泣きそうになりましたが、さすがにここで泣くことは出来ずに、俯いてぐっとこらえました。
「いつ出発するの?」
「うん 卒業を待って行くつもり」
「そう お気を付けて」
「うーん、、、 あの、あの ア、アリス僕とけっ結婚してください!」
「えっ!」
「あっ もちろん直ぐにでは無いけれど、こっ婚約を結んでくれたら だっだめかな? ダメだよね
突然過ぎてびっくりしちゃうよね でも、考えてくれると嬉しい
離れてる間にアリスに忘れられたら困る!」
あまりに突然で驚きました。
まさかヴィンスが私との将来を考えてるなんて!
私の夢物語かと思ってたのに!
「おっお受けします」
「えっっえ えっ本当に? 僕で良いの? ありがとう 夢みたいだ」
即答してしまいましたが、お父様の許可も取らず心配もしましたが、それ以上に嬉しくて仕方なかったです
帰りの馬車の中で私たちは、ただ顔を見つめあって笑ったり、俯いたりしてました。
邸に帰るとお父様とお母様が待ってました。
お父様まで待ってらっしゃるなんて驚きました。
お母様は私を見てお出かけ前と同じようにニコニコしてました。
お父様は寂しそうな、悲しそうな、そして、少し嬉しそうでした。
後で分かったのですが、ナバウ男爵家から釣書が届けられていて、ヴィンスが求婚をすることは知っていたそうです。

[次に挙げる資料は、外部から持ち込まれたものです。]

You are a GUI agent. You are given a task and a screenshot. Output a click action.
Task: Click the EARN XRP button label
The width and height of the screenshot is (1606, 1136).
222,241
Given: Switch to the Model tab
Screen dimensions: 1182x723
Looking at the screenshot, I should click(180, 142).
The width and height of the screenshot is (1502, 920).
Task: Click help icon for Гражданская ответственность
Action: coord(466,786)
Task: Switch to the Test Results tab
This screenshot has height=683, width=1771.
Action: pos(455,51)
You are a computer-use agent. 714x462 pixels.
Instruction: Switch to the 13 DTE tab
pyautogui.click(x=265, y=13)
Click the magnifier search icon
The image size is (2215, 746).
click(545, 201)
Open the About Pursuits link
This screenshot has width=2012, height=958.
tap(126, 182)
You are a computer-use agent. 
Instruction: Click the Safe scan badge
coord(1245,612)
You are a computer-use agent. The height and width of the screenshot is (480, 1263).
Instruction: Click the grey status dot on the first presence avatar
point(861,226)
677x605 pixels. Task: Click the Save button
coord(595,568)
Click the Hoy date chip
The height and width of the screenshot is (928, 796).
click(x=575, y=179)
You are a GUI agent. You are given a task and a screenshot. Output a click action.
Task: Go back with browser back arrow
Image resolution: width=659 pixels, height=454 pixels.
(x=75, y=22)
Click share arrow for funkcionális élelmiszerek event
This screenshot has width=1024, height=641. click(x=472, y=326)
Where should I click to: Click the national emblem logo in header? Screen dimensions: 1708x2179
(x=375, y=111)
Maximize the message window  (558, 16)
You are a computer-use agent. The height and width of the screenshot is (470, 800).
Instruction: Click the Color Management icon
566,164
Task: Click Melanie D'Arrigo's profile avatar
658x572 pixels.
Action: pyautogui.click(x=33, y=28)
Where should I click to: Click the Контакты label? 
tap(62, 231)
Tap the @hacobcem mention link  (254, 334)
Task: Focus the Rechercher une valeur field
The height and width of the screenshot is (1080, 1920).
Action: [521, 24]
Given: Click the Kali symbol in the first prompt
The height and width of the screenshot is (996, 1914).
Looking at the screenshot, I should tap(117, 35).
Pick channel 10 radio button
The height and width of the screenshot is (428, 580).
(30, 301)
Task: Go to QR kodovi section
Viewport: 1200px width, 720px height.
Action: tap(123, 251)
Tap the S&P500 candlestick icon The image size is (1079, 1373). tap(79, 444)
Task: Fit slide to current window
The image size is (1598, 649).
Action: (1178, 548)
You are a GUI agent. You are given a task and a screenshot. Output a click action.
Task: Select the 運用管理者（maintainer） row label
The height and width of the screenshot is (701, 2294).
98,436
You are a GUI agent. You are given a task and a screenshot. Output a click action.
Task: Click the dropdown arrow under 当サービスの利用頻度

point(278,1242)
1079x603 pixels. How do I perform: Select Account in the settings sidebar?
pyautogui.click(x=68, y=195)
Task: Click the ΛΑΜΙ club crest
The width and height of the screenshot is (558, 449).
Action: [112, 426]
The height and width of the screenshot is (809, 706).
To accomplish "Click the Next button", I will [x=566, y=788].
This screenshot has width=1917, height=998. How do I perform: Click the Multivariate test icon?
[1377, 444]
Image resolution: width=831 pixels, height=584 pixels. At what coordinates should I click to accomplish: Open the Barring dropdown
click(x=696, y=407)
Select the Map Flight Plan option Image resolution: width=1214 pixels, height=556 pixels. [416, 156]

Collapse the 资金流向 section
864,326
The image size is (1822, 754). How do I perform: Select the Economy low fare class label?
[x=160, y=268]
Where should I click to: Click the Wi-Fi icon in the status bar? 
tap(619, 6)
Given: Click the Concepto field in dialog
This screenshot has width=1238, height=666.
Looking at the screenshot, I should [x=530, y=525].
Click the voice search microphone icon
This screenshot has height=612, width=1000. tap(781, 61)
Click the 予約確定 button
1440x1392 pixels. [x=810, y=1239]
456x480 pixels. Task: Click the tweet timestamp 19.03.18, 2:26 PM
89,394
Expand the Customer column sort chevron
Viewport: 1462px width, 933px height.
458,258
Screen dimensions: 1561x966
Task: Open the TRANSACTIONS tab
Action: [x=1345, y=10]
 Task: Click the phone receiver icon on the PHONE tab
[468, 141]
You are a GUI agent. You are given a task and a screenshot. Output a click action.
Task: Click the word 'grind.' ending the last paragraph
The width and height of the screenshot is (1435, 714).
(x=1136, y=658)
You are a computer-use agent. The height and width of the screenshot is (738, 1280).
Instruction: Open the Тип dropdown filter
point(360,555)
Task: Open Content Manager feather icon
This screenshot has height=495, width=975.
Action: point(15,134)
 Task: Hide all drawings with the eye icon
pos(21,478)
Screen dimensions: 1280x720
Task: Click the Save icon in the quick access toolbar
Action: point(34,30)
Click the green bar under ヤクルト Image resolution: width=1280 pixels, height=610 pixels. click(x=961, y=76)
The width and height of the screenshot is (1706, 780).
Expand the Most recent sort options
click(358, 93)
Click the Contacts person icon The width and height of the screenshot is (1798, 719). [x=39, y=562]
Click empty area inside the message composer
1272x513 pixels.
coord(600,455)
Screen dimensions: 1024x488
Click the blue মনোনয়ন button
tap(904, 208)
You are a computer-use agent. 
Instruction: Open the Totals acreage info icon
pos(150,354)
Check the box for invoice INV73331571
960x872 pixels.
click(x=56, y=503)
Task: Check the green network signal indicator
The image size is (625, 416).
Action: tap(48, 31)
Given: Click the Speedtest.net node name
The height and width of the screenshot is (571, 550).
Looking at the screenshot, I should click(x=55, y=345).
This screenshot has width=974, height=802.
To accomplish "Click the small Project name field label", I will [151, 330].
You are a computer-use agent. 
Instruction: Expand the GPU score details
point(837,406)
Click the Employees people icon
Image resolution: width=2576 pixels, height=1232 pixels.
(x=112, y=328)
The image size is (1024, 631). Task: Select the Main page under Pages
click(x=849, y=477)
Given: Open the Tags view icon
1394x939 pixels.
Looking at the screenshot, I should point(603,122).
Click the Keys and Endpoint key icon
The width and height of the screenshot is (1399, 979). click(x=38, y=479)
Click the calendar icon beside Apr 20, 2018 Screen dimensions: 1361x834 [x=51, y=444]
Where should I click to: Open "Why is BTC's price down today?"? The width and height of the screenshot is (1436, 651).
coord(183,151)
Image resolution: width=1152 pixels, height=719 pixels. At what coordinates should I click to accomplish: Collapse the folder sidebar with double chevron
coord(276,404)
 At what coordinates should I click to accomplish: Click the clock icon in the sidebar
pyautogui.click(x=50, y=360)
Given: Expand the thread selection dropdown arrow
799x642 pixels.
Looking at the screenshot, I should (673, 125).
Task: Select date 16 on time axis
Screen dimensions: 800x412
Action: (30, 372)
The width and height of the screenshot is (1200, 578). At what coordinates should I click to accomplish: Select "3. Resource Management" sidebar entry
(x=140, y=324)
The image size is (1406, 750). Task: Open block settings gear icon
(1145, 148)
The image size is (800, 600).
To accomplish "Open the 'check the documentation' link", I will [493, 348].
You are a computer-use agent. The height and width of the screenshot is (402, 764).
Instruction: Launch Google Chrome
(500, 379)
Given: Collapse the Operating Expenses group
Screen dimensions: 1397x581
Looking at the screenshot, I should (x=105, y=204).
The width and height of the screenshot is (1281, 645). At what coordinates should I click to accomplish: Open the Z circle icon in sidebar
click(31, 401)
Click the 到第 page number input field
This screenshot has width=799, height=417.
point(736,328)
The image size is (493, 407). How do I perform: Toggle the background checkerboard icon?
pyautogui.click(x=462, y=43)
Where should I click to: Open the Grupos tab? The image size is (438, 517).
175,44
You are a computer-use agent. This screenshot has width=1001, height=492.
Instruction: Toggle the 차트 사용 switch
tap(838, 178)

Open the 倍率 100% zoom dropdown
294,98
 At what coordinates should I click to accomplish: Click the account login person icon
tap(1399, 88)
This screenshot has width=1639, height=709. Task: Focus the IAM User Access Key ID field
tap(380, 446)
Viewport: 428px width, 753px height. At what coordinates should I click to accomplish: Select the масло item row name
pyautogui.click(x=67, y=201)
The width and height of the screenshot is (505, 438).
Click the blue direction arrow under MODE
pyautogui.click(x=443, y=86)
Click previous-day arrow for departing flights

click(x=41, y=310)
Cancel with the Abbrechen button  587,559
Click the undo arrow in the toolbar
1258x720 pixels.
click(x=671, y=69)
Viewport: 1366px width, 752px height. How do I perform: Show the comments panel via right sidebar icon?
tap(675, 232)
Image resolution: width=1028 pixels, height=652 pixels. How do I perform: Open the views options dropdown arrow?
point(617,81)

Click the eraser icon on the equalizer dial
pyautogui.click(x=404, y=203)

私が受け入れたら、婚約を認めて欲しいと、あったそうです。
それで、お母様はニコニコしてらしたんだわ。
それから、私達は婚約をしました。
これも後で知ったのですが、ナバウ家はヴィンスのお父様が、ヴィンスが生まれる頃、叙爵されたのですが、小麦関連のロイヤリティでとても潤っているそうです。
それに、ヴィンス自身もマ二の品種改良と新種登録でロイヤリティを持っていて生活には困らないそうです。
今は新種の果物と肥料について研究してると話してくれました
お父様は、ナバウ男爵の人柄やナバウ男爵の特許、ヴィンス自身の特許についても最初から知ってたので、私にとって良い縁談だと思ってたそうですが、嫁ぐとなると寂しさを隠せなかったようです。
私達はその後婚約しました。
1年後にヴィンスが帰国して、2年後にアカデミアを卒業するのを待って結婚しました。